Monday, March 7, 2011

Great Moments in Brief Writing

This semester I'm taking a seminar where each week we argue cases that are currently before the Supreme Court. Each student takes a turn playing counsel, second chair, justice, and justice's clerk so we can see how everything looks from each perspective. It's been a wonderful class--I'm even more convinced that appellate litigation is what I'd like to do, at least for a few years--but there have been surprises as I've gone through these real-life disputes. The biggest one? How disingenuous the briefs filed with the Supreme Court are.

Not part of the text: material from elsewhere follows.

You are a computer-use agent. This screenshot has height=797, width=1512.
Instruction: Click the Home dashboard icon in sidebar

Because the Court takes so few cases and because Supreme Court litigation has become a highly specialized field, the advocates who write these briefs are very, very good. As a result, I was more than a little surprised when I saw this consistent pattern of lawyers making fairly outrageous assertions about the strength of their position. I get that the whole point of a brief is to make your side look as strong as possible, but I don't know how, in almost any of these cases, the attorney can say things like "Basic logic all but compels this conclusion," or "This may be one of the easiest [cases of this type] to reach this Court in some time" (both actual examples). Sometimes the Court takes cases that aren't all that controversial: the point is to clear up an area of law that's vague, for example, and most people agree what the right answer is. But for the most part, the issues presented are hard. No matter what people think when they tune in to listen to the confirmation hearings of a potential new justice, the Supreme Court routinely decides cases where the established law doesn't generate an answer.

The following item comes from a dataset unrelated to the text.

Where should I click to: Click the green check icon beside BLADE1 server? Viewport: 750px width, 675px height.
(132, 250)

So when I come across briefs like the ones I'm reading today, where both sides use the very first sentence of their argument to assert that this is an easy case for their client, I get confused (and exasperated...). By making that misleading and easily verifiable statement up front, you've shot your credibility. Or at least, that's what I'd think if I were the judge. If you're going to confidently assert this isn't a hard case when it obviously is and you have every reason to think the judge knows it is, what other points did you "embellish"? Would it really have been so terrible for the advocate to say, "This is a tough case, and there's no clear answer. But if you go through the argument as I've laid it out, you'll see that the best outcome is a ruling in favor of my client."?

Of course, all this just goes to show that I have no idea how appellate advocacy works. Making these kinds of claims is just par for the course. And I suppose it's reasonable to think I still have a lot to learn, considering I've never actually practiced law.